I read an article about Ring Theory (or the kvetching order) a while ago that stuck with me because I think there's a way to apply the concept to everyday life, particularly the experience of being a stay-at-home parent. This could be the secret to reducing the feelings of resentment, jealousy, isolation, and under-appreciation that can so easily build between spouses when one is employed full time and the other bears the load of day-to-day child care duties.
Ring Theory is all about how to avoid saying the wrong thing to someone who is grieving, ill, or coping with a tragedy or crisis. The aggrieved person is illustrated as a dot in the center of concentric circles. The nearest circle represents the person closest to the aggrieved, like their spouse. The second circle contains the next closest group, like the person's children or parents. The further out in the circle you go, the looser one's connection to the aggrieved becomes.
This makes intuitive sense when we're dealing with sad situations. We know better than to say to a new widow, "I'm so distraught about the death of your husband. It makes me think about how hard it would be if I lost mine, and I've been losing sleep over it." We'd never expect her to be concerned with our lack of sleep when she's dealing with the loss of her husband. Instead, we offer our condolences and work through our personal emotions with someone more removed from the situation.
When it comes to stay-at-home parents, I think of us as the dots in our personal kvetching orders. I'm certainly not comparing raising children to a tragic event. It's the opposite experience, but it is a physically and emotionally demanding one. Stay-at-home parents get little respite, so the parallels I'm drawing between traditional Ring Theory and life at home with kids are related to the dynamics of support and communication people in the center of the circles need, not necessarily the experiences that put them there.

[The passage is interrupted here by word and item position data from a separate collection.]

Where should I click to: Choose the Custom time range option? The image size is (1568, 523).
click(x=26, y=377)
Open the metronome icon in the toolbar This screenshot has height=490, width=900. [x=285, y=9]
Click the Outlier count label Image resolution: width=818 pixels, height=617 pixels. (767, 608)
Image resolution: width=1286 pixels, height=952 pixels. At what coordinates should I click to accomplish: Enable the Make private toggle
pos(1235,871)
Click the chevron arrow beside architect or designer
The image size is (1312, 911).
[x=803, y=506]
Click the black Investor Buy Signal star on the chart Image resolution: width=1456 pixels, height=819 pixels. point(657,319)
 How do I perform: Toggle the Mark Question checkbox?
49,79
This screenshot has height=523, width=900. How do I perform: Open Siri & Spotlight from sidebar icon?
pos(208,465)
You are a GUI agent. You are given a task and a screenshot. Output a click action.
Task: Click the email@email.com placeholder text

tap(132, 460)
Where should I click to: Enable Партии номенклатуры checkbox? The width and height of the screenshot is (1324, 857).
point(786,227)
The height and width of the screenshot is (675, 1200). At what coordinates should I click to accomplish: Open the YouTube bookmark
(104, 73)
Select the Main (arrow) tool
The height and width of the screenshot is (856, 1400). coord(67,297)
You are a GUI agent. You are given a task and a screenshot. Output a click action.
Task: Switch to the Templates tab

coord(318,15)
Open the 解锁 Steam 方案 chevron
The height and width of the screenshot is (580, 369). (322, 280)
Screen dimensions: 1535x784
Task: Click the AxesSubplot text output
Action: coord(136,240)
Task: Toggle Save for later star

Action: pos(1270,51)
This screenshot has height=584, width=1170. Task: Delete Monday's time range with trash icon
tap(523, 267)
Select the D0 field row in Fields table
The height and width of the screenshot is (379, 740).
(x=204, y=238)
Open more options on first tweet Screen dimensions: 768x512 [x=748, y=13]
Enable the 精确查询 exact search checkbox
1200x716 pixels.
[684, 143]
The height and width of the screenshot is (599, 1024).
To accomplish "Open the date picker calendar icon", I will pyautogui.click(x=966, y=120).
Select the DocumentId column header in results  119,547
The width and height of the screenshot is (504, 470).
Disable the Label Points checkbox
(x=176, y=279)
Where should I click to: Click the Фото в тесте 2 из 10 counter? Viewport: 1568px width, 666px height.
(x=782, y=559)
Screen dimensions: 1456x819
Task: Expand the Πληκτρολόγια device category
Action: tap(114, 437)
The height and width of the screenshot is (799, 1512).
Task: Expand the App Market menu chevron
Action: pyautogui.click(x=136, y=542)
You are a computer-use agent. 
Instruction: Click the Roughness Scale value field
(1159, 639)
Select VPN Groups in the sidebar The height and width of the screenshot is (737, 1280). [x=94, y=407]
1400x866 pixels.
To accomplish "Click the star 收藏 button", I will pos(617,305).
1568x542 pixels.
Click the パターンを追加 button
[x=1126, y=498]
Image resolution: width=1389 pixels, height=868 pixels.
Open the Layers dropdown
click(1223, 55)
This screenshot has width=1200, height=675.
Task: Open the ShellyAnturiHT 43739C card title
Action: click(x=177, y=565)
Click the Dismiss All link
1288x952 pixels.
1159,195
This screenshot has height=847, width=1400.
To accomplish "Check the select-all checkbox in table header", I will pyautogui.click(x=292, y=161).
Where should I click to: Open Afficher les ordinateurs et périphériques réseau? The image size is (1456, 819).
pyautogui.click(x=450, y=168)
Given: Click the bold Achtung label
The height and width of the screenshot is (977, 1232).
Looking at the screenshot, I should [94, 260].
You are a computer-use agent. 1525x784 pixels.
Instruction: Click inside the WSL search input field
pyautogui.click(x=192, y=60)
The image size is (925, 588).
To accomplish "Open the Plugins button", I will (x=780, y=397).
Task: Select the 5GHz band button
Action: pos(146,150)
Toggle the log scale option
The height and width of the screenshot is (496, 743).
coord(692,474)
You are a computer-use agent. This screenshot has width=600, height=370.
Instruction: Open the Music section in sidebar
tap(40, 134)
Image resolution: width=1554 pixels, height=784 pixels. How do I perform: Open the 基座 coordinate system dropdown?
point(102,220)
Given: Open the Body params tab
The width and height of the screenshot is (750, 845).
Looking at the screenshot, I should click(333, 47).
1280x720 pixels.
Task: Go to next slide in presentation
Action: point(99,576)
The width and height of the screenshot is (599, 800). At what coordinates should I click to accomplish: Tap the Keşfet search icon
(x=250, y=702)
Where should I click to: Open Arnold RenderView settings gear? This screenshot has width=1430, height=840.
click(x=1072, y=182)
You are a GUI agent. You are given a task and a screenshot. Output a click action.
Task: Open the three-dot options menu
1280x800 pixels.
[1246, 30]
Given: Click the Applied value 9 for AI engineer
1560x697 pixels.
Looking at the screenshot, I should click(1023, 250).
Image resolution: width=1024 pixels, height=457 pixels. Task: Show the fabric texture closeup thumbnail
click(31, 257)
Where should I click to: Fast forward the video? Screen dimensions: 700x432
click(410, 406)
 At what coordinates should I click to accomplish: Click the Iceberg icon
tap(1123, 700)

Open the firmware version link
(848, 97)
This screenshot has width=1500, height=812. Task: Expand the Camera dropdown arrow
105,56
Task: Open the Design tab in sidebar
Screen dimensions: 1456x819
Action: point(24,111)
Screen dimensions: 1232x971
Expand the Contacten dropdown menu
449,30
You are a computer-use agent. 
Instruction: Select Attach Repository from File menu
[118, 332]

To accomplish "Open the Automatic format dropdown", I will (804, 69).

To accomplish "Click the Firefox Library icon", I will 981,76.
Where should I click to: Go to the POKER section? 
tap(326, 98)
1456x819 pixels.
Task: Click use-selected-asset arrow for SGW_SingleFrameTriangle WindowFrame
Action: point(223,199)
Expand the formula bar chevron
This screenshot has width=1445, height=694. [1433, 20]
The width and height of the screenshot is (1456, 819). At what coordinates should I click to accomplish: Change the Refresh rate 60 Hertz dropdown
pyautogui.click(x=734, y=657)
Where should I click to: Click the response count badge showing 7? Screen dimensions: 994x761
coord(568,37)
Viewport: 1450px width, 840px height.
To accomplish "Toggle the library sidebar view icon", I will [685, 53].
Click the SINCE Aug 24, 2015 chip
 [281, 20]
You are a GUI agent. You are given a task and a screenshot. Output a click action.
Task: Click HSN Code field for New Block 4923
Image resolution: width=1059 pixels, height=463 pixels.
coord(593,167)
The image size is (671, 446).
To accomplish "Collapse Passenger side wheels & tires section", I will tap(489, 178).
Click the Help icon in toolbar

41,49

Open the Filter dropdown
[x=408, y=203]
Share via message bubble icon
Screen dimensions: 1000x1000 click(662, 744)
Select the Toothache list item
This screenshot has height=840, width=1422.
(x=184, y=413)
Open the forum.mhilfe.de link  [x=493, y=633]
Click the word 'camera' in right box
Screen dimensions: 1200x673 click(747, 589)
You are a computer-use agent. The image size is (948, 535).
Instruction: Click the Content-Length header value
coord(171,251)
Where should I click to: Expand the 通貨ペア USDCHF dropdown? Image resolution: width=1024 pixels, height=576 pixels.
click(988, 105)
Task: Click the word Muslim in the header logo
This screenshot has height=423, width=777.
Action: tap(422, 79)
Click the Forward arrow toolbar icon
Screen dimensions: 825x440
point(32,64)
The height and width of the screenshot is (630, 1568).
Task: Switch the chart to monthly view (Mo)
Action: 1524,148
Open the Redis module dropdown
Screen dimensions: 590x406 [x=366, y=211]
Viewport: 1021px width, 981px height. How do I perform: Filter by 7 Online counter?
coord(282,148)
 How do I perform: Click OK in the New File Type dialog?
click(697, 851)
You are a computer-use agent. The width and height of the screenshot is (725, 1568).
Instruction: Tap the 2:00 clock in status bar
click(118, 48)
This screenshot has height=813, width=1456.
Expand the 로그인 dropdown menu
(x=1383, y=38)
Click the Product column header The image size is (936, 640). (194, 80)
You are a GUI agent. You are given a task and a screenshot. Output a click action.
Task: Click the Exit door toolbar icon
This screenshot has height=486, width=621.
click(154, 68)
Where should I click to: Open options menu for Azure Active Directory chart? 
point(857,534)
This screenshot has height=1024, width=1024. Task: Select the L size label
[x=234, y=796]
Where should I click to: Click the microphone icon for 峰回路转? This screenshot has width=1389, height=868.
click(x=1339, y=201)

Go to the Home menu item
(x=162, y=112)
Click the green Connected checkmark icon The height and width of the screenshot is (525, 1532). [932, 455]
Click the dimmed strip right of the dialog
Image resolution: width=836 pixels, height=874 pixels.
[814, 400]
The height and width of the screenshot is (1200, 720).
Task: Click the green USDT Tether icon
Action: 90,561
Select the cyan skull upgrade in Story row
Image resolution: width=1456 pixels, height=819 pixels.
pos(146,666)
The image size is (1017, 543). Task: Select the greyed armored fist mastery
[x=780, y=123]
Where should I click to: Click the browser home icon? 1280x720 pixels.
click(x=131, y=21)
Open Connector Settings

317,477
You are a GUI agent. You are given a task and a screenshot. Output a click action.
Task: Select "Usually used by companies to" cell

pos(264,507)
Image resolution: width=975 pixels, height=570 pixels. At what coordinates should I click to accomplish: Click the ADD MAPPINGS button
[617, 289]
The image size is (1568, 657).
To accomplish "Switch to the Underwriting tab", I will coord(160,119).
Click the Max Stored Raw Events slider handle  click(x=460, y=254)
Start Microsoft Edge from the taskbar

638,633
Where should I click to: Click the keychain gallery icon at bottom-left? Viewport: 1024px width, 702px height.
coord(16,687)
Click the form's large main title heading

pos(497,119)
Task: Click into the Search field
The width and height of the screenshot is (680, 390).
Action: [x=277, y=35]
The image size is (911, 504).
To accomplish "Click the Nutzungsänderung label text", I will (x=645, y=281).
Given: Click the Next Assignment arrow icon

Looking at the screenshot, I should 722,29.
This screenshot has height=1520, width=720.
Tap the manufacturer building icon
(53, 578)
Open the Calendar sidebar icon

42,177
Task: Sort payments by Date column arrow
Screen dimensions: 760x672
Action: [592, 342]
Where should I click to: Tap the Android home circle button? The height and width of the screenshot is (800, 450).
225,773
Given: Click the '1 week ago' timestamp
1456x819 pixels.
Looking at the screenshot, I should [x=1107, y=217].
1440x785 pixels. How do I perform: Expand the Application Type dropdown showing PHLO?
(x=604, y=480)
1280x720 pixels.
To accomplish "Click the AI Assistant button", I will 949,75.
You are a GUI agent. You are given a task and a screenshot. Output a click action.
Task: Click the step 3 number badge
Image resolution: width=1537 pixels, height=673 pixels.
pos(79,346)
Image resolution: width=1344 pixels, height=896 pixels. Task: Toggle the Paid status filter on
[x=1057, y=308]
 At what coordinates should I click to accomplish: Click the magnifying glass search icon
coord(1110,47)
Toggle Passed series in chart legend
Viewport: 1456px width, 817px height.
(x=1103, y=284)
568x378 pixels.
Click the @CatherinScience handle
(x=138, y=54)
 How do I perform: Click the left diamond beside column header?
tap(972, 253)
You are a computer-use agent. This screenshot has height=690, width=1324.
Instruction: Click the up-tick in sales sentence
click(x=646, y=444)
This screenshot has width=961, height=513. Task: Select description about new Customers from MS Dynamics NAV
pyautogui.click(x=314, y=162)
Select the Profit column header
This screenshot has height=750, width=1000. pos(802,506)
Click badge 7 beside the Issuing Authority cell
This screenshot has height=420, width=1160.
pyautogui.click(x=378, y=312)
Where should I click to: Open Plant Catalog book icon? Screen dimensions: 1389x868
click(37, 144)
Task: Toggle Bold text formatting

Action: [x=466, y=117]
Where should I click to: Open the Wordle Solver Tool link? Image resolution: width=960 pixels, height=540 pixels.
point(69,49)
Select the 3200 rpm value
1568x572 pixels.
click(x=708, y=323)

According to the theory, stay-at-home parents should get the chance to vent about the hard parts of being home with kids, and our friends and family have to listen, especially the person in our closest ring, like our spouses or partners.
Our partners also have their own kvetching orders for their jobs. When we ask, "How was your day, dear?" We're signing up to hear about idiotic bosses, incompetent co-workers, grueling schedules, or boring meetings. The difference in our kvetching orders, though, is that I never get to hop into the center of my husband's rings because I never do his job, but he jumps into mine pretty regularly, and there in lies the rub.
After my husband has had a long day of his own and walks into chaos at home, he rightfully and occasionally gets frustrated with the kids' loud, whiny, or unruly behavior. It does take a lot for him to get to this state because he's a loving and calm man who is genuinely happy to come home to us, but he's human and carries the burden of supporting our family. Our kids are non-stop curious little creatures, and that isn't always a winning combination after he's had a stressful day at work.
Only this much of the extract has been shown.